United States copyright law (Title 17, U.S. Code) governs the making of photocopies and other reproductions of copyrighted material. Under certain conditions specified in the law, libraries and archives are authorized to furnish a photocopy or other reproduction. One of these specified conditions is that the photocopy or reproduction is not to be used for any purpose other than private study, scholarship, or research. If a user makes a request for or later uses a reproduction for purposes in excess of fair use, the user may be liable for copyright infringement.

Biographical / Historical

Lena Richard was born in New Roads, Louisiana in 1892. At an early age, Richard moved to New Orleans, where her mother and aunt worked as domestic servants for Alice and Nugent Vairin at their home on Esplanade Avenue. Richard helped her mother and aunt in the kitchen after school, and upon her graduation, the Vairins hired her, and later sent her to cooking school in New Orleans and at the Fannie Farmer Cooking School in Boston. Richard graduated from the Fannie Farmer School in 1918, and returned to New Orleans.

In the early 1920s, Richard began a catering business, and later opened up the Sweet Shop at 1577 Derbigny Street. She also married Percival Richard. While still operating her catering business and the Sweet Shop, Richard cooked at the Orleans Club.

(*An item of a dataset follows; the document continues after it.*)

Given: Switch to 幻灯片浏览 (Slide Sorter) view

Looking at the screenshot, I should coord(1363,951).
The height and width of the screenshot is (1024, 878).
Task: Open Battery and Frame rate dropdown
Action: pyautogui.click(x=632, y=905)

In 1937, Richard opened a cooking school, teaching classes three nights a week with the help of her daughter, Marie. In the preface of her later published cookbook, Richard wrote, "My purpose in opening a cooking school was to teach men and women the art of food preparation and serving in order that they would become capable of preparing and serving food for any occasion and also that they might be in a position to demand higher wages."

In 1940, she published New Orleans Cookbook through Houghton-Mifflin. At around the same time, Richard re-located to Garrison, New York to work as the head chef at the Bird and Bottle Inn. Richard shortly returned to New Orleans, however, and opened Lena’s Eatery at 2722 LaSalle Street. Although the city of New Orleans was still segregated at this time, Lena's Eatery served both white and black clientele side by side.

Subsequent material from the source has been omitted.